The typical answer is, “Well, he has to be moved to the oxygen table–he needs oxygen–he needs to be resuscitated.” That may very well be (although I have heard of a study that says that room air is as good or possibly preferable to highly-oxygenated air for the baby’s long-term well-being, except in extreme cases). But let’s grant that the baby should be given extra oxygen. I don’t have a problem with that. But why cut the cord? “Well, the oxygen table is across the room–the cord has to be cut to take the baby over there!” Why is the table across the room, then?–if it is needed so frequently immediately after birth, why is it not closer? Or, why cannot it be moved to where the mom and baby are? Or, why cannot the mom and baby be moved to the oxygen table? If the umbilical cord is not compromised (for example, a true knot), why cut off what oxygen the baby is able to get? The umbilical cord provided sufficient oxygen for 9 months–why is it suddenly insufficient at 2 seconds post-birth?
Most babies do not breathe immediately upon birth. Most babies are slow to begin breathing deeply and regularly–remember, they’ve never done this before, so it takes a little bit for the automatic breathing system to “click.” My first baby was a water-birth, and right after birth he was put in my arms. He wasn’t breathing, but his eyes were open and he was looking around. The midwife began rubbing him with a towel, and he cried out and then settled down again. My second baby was born before the midwife got to my house, and he also didn’t cry right away. (My mom was freaking out–“Why isn’t he crying?!” I calmly told her that he didn’t have anything to cry about.) He was breathing and everything was fine. Again, when my sister started drying him off with a towel, he started crying, but he also stopped quickly. And both babies had periods where they stopped breathing for a few seconds in that first day–almost as if they forgot what they were supposed to be doing. This is normal.

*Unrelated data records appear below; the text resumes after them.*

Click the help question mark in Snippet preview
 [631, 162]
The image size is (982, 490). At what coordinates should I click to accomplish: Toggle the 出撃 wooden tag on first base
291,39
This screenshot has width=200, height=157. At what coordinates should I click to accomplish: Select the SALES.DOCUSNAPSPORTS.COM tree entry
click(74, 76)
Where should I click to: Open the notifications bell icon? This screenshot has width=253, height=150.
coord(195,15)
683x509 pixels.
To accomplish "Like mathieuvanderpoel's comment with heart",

Most people find great joy and happiness in hearing baby’s first cry. I don’t. I think it’s a pitiful sound. Yes, it shows that he is alive and his lungs are working; but I always think he cries because all of a sudden he can’t breathe (his oxygen line–the umbilical cord–has been cut) and he feels like he’s suffocating. The survival instinct kicks in and he is forced to gasp for air. With the umbilical cord intact, it keeps supplying oxygen for some time, enabling him to gently begin to breathe and gradually wean from the cord to room oxygen. One of the most disturbing things to me about most birth videos (especially shows like “A Baby Story” and “Birth Day”) is how these precious newborn babes are treated immediately after birth. As soon as they come out, their lifeline is clamped, a bulb syringe is shoved down their throat and in their nose, and they are put under an extremely bright heat lamp, while they cry out for the only person they know–their mother–who is at the other end of the room barely able to catch a glimpse of her baby while strangers poke and prod.
Contrast that to a home birth where as soon as the baby is born, fluid is allowed to naturally drain from his mouth and nose (the typical birthing position is with the mom upright), and the baby is placed against his mother’s chest, with full skin-to-skin contact. The mother’s body heat keeps the baby warm (so no heat lamp is necessary); her breathing and heartbeat are familiar and soothing, and help the baby to get into the proper rhythms of life. As long as the baby is not compromised, the mom and baby are not disturbed for as long as they wish. Everything else can wait, while the mom and baby get to know each other.